His opinoin piece isn’t really about condoms, just as it’s not really about PrEP. It’s about sex — or at least his fear of it.

Part of me wants to sympathize. Many queer men who came up in the age of AIDS — myself included — were taught sex-phobia from day one. We equated that phobia not just with sex, but with the very nature of being queer. How many of us felt abject terror upon discovering our true selves: “I can’t be gay. I don’t want to die from AIDS.”

Thanks to this sweeping (and perhaps necessary) sex-phobia, many queer men alive today have never felt safe or comfortable having sex. As a sex worker, I can say that many of my clients are men who were never been able to experience intimacy because of crushing, debilitating fear of AIDS.

That terror is lifting, and it needs to keep lifting. Following massive medical breakthroughs, condoms are less of a lifesaving necessity than they were before. Thanks to new ways to treat and prevent HIV, we finally have the option to choose which safer sex methods we will use, if any, and which ones we won’t.

PrEP is just another option to keep us safe, not the root of all promiscuity Kelly believes it is. And even if it is cranking up our promiscuity, why is our promiscuity itself so horrendous?

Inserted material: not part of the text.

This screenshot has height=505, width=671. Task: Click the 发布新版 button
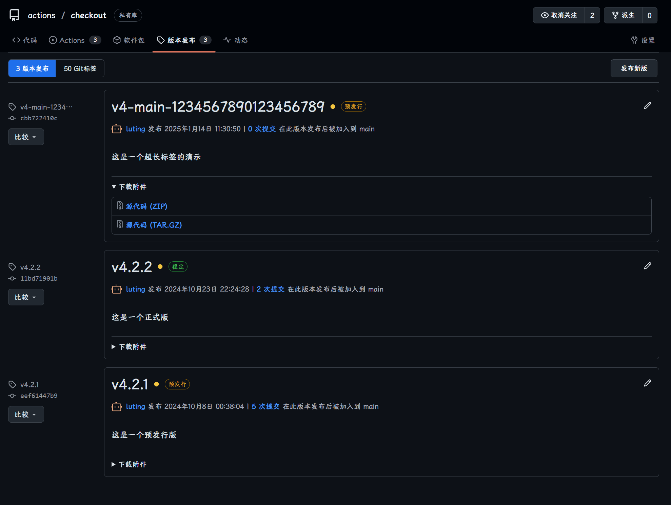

It’s not. It’s what we love, and what we love isn’t wrong. And that, my friend, is healthy. The fact that we are here and finally able to talk about sexual fulfillment and self-love and condomless sex as viable options with various safer sex options on the table is a good thing — the result of a fight hard won, and one we’re still fighting. You can call that apathy, but I call that awakening. We’re in a new sexual movement for the first time in forty years. Thanks to modern medicine, we’re finally able to come out from the shadow and terror of AIDS. People like Patrick Kelly will not drag us back.